There was a moment's pause.

"Where are you staying?"

He looked a little confused, just a flicker in the eyes that was reflected in the slight wrinkling of his brow. "Sorry?"

"Where are you staying? Because you can't have been sleeping rough. You'll have a house somewhere, or a friend…"

"What makes you say that?" He raised an eyebrow in a contemptuous challenge.

"You don't smell." He scowled.

He scowled.

"Hey, just because I've learned a trick or two," I said indignantly. "You have to learn how to read people if you want to survive on the streets of London. Know who to avoid, and who definitely to avoid. Know who'll spare a few coins, and who will willingly give a five-pound note if you beg in just the right tone of voice. Which cafes will most certainly call the police if you loiter around their front, or back door. Which figure lurking in the shadows might have a switchblade smuggled up their sleeve, and know how to handle it."

He snorted, unimpressed. "That's basic common sense."

"Fine. Whatever." His arrogance was really beginning to grate my nerves. Eventually, they'd start to snap, and make a hole in my overall blanket of indifference. "But you are staying somewhere."

He sighed. "If you must know, I'm staying with a friend. Well, I say friend…"

"They'd have to be a very good friend if they could live with your frankly astoundingly-huge attitude."

He grimaced a little. "She has developed something akin to an infatuation with me."

"Well no wonder she lets you stay with her." I grinned in amusement about how clueless this guy seemed to be.

"What do you mean?"

I stared at him, eyebrows furrowed in evident confusion.
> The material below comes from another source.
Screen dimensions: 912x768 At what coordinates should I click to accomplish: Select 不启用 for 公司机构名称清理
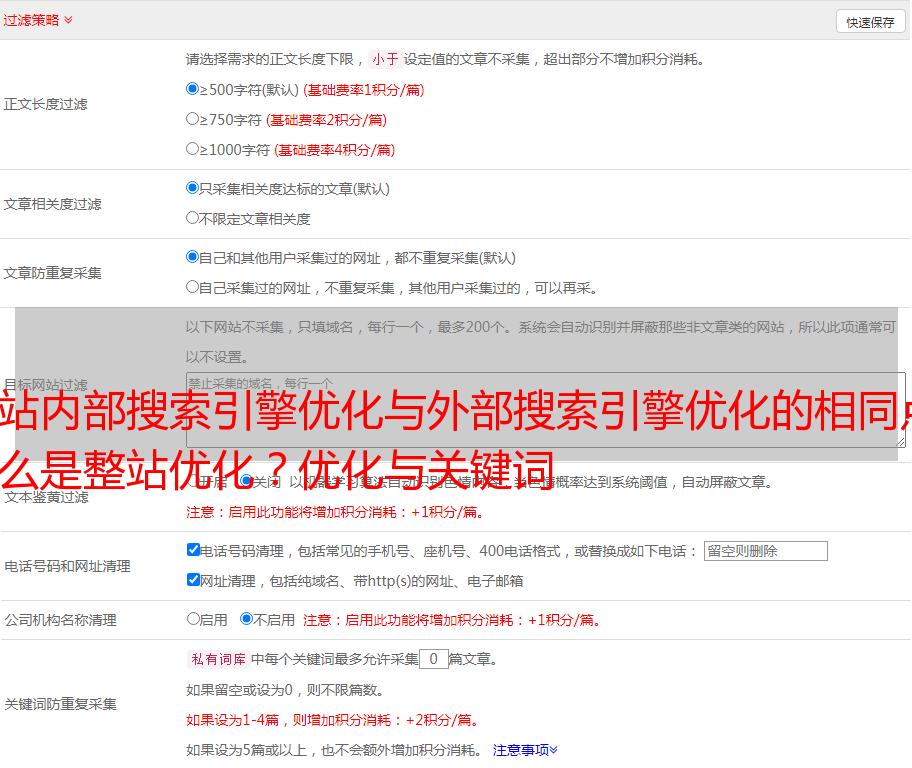pos(246,619)
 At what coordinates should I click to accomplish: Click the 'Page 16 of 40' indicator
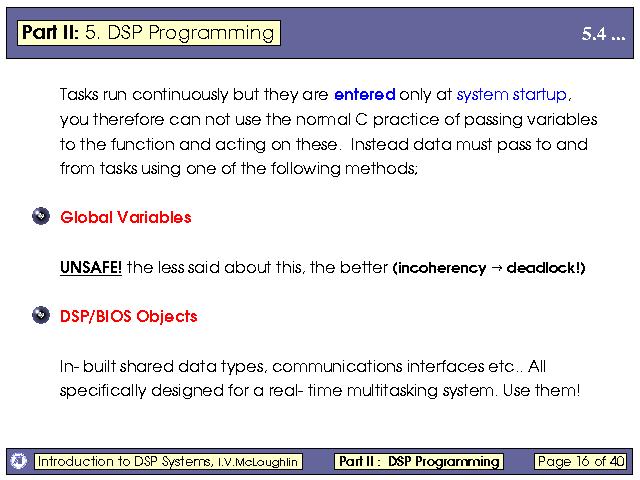pos(580,461)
His eyes fought to grasp my meaning from my own.

I choked down a giggle. "Isn't it obvious? She's probably… y' know… trying to get into your pants?"
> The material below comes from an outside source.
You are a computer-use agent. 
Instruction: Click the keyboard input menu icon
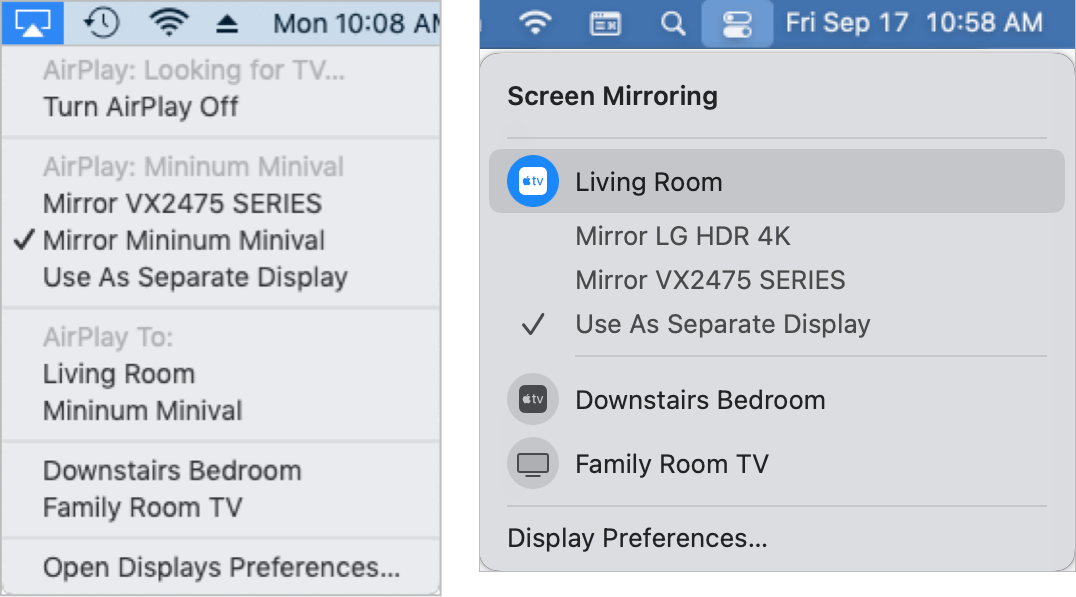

Horror ghosted across his face as he struggled for words, possibly for the first time in his life. "Don't be so vulgar," he finally snapped.

"Don't be so British," I retorted. And then, after a brief afterthought, "or childish."
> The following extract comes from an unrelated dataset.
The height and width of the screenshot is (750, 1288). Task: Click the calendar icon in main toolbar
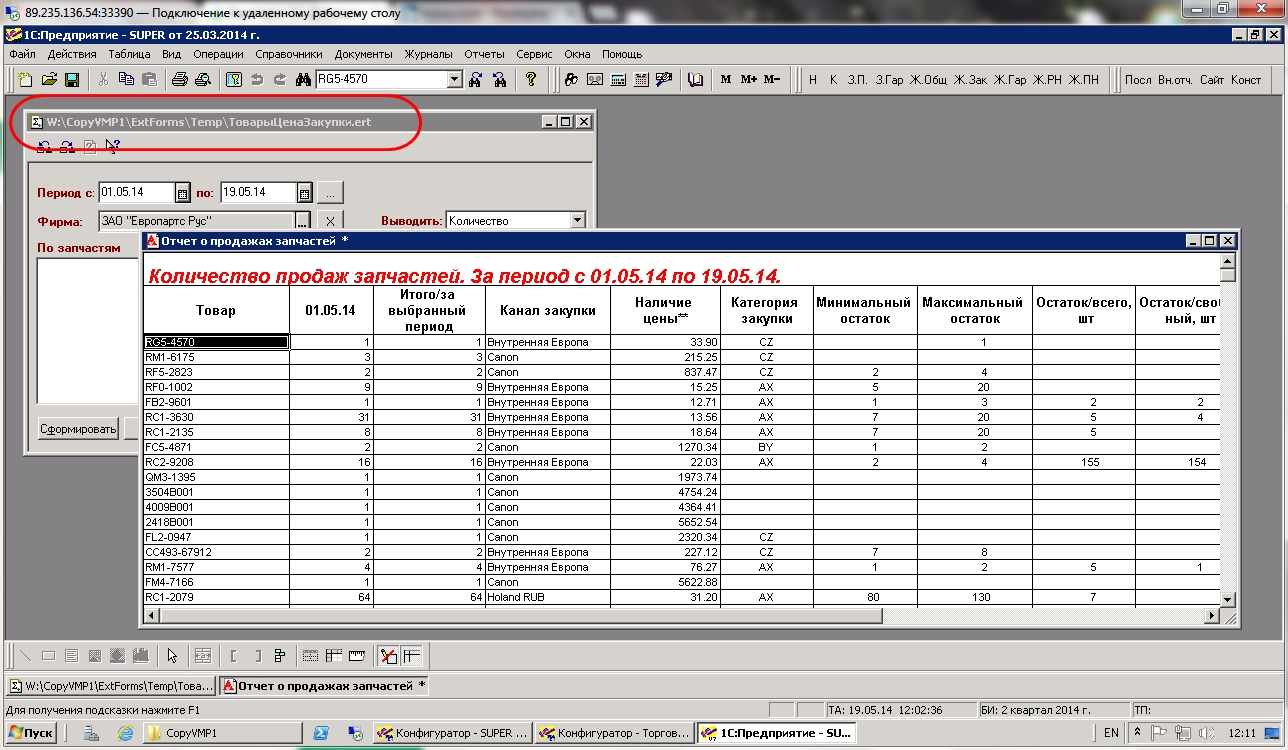coord(641,80)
"That's pretty rich coming from an actual child." He drew himself up. "Molly and I are co-workers. I merely needed her assistance for my… trick."

"So go on. How did you do it? How would you even go about surviving a several storey fall?"

He seemed to consider for a moment, teetering on the possibility of actually giving me an answer. I attempted to keep my face straight. It wasn't like this was a moment I'd been anticipating; in fact I could barely wait for my second cup of coffee. But talking to this Sherlock Holmes, it had opened a window, through which I could glimpse a new world, not necessarily better, but definitely a whole lot more exciting, lurking under the bright plastic exterior of London.

His face broke into a sly smile. "A little sleight of hand," he chuckled, before turning on his heel and striding off briskly.

"Oh come on!" I called out in frustration. "That's all you're going to give me? Seriously?"

He twisted back around, still chuckling dryly. "I didn't know you cared so much."

"Well, I do." If I thought my remark was going to get me anywhere, I was sorely mistaken. He just laughed quietly to himself.

Then he said, "Ask around. Bring up Sherlock Holmes a little more. Maybe that'll give you some answers." And with that he strode away, coat flapping behind him as his legs ate up the pavement. I thought I heard him call "Laters!" over his shoulder, but it was so faint that I couldn't even be sure that it wasn't the product of an overactive imagination.

I was left standing alone on the crisp grass, coat pulled up around my chin, hands shoved deep in my pockets. Eyes hovering on the spot where he'd just been standing. Two large indents left in the grass were all that was left.

I didn't know why I cared so much; the sudden flow of disappointment unnerved me so that I didn't even want to know. Instead, I shook myself from my reverie with a shudder, and made my way across the grass for another cup of coffee.